1°) d’enjoindre à la préfète de l’Isère d’exécuter l’ordonnance de référé n° 2508693 du 15 septembre 2025 et de lui délivrer un document provisoire assorti d’une autorisation de travail dans un délai de 48 heures à compter de la notification de l’ordonnance à intervenir, sous astreinte journalière de 500 euros par jour de retard ;

2°) de condamner l’Etat au versement d’une somme de 1 500 euros au titre de l’article L.761-1 du code de justice administrative.

Il fait valoir que la préfète de l’Isère ne lui a pas délivré de document provisoire de séjour l’autorisant à travailler et est donc maintenu en situation irrégulière.

Par un mémoire en défense, enregistré le 10 octobre 2025, la préfète de l'Isère conclut au non-lieu à statuer sur la requête.

Elle fait valoir qu’elle a délivré au requérant une attestation de prolongation d’instruction.

Vu :
l’ordonnance du juge des référés n° 2508693 du 15 septembre 2025 ;
les autres pièces du dossier ;

Vu :
le code de justice administrative.

Le président du tribunal a désigné Mme A..., pour statuer sur les demandes de référé ;

Les parties ont été régulièrement convoquées à l’audience.

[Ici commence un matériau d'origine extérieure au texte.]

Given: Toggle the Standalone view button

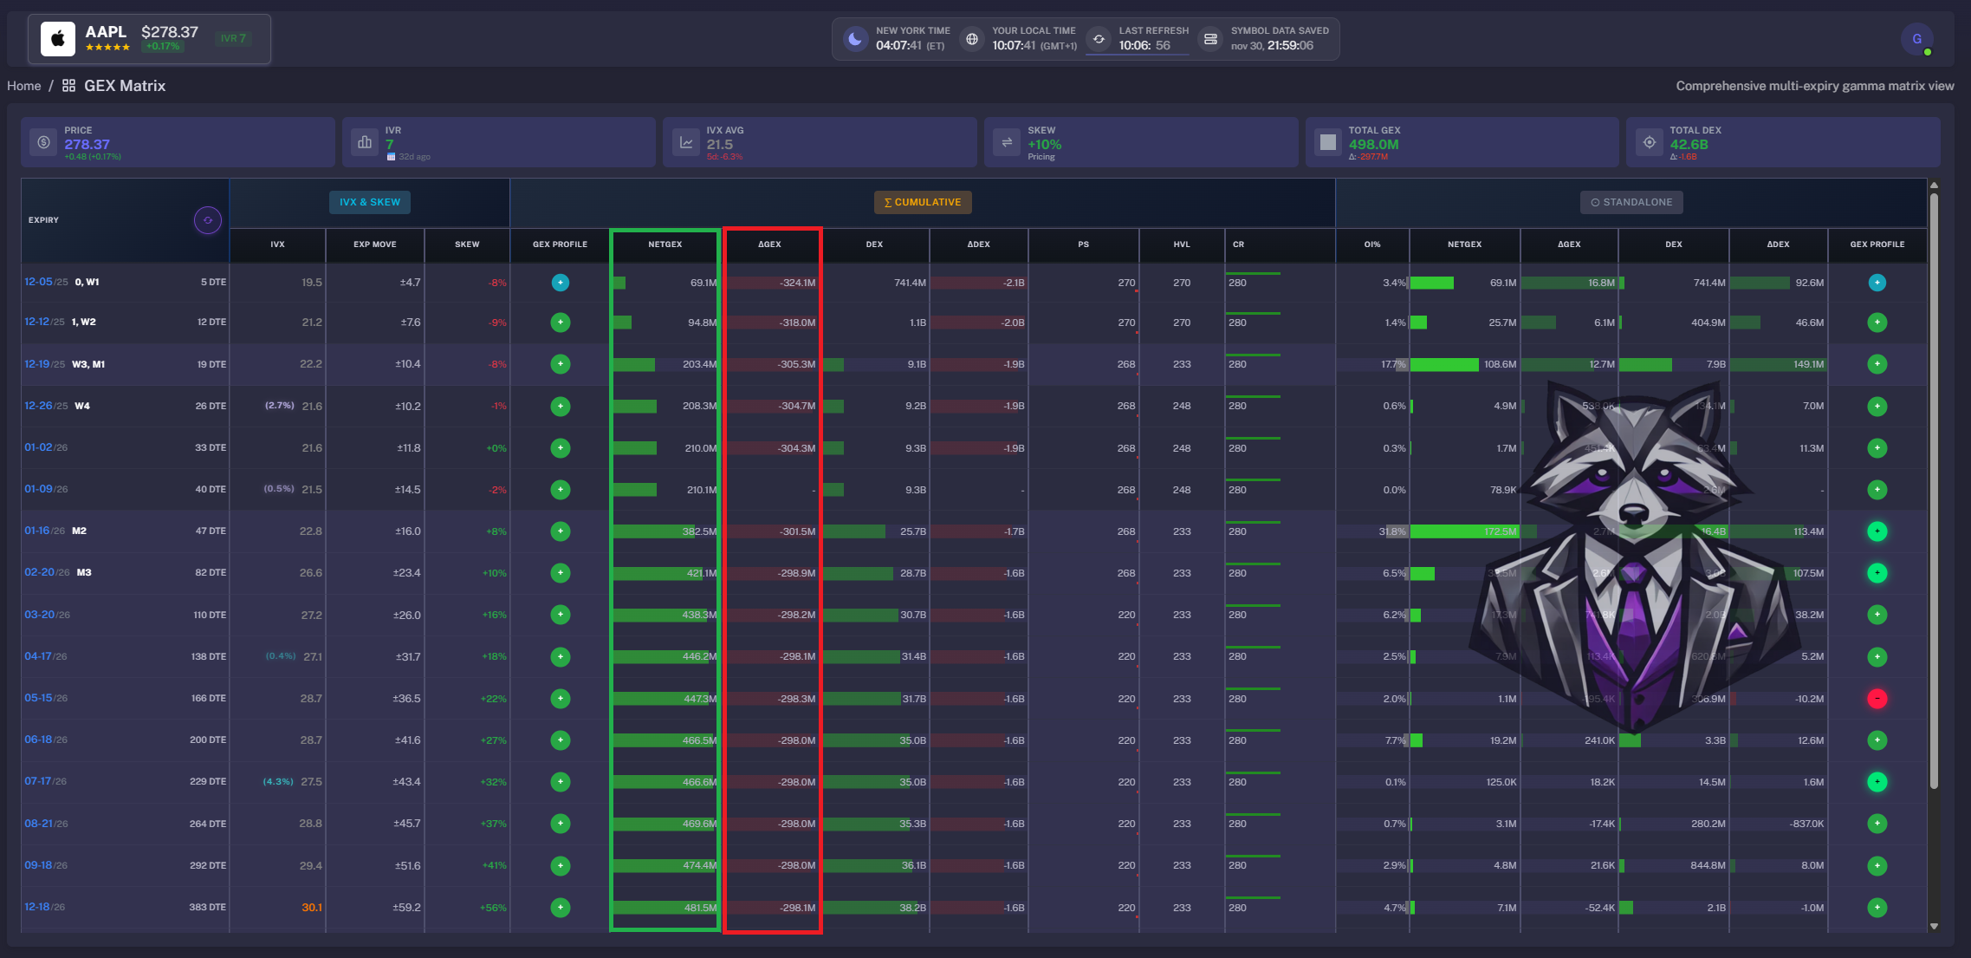Looking at the screenshot, I should coord(1631,202).
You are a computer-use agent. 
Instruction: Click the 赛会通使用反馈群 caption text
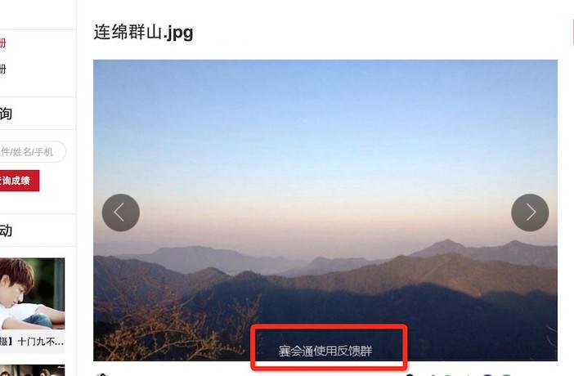[x=325, y=351]
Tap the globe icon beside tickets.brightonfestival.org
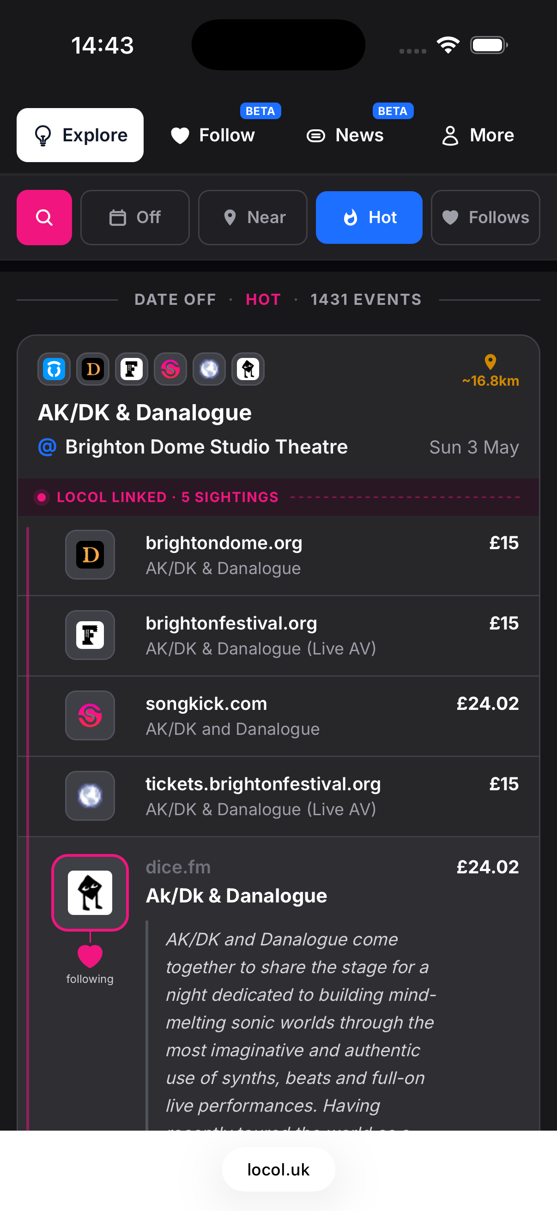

Le rapport de Mme A... a été entendu au cours de l’audience publique du 13 octobre 2025, en présence de Mme Alonso-Belmonte, greffière, aucune des parties n’étant présente ni représentée.


La clôture de l’instruction a été prononcée à l’issue de l’audience.


Considérant ce qui suit :


Il résulte de l’instruction que la préfète de l'Isère a délivré en cours d’instance à M. C... une attestation de prolongation d’instruction valable du 10 octobre 2025 au 9 janvier 2026 qui maintient l’ensemble des droits ouverts en raison du titre de séjour précédemment détenu. Par suite, la demande d’injonction sous astreinte de lui délivrer un document provisoire justifiant de la régularité de son séjour et l’autorisant à travailler est devenue sans objet. Il n’y a pas lieu d’y statuer.

Dans les circonstances de l'espèce, il y a lieu de condamner l’Etat à verser à M. C... une somme de 600 euros au titre de l’article L. 761-1 du code de justice administrative.



O R D O N N E


Article 1er :
Il n’y a pas lieu à statuer sur les conclusions de la requête de M. C... tendant à ce qu’il soit enjoint sous astreinte à la préfète de l’Isère de lui délivrer un document provisoire assorti d’une autorisation de travail.

Article 2 :
L’Etat versera à M. C... une somme de 600 euros au titre de l'article L. 761-1 du code de justice administrative.

Article 3 :
La présente ordonnance sera notifiée à M. B... C..., à Me Schürmann et au ministre de l’intérieur.
Copie en sera adressée à la préfète de l’Isère.







Fait à Grenoble, le 29 octobre 2025.



La juge des référés,

A. A...
La greffière,

A. Alonso-Belmonte



La République mande et ordonne au ministre de l’intérieur en ce qui le concerne ou à tous commissaires de justice à ce requis en ce qui concerne les voies de droit commun, contre les parties privées, de pourvoir à l'exécution de la présente décision.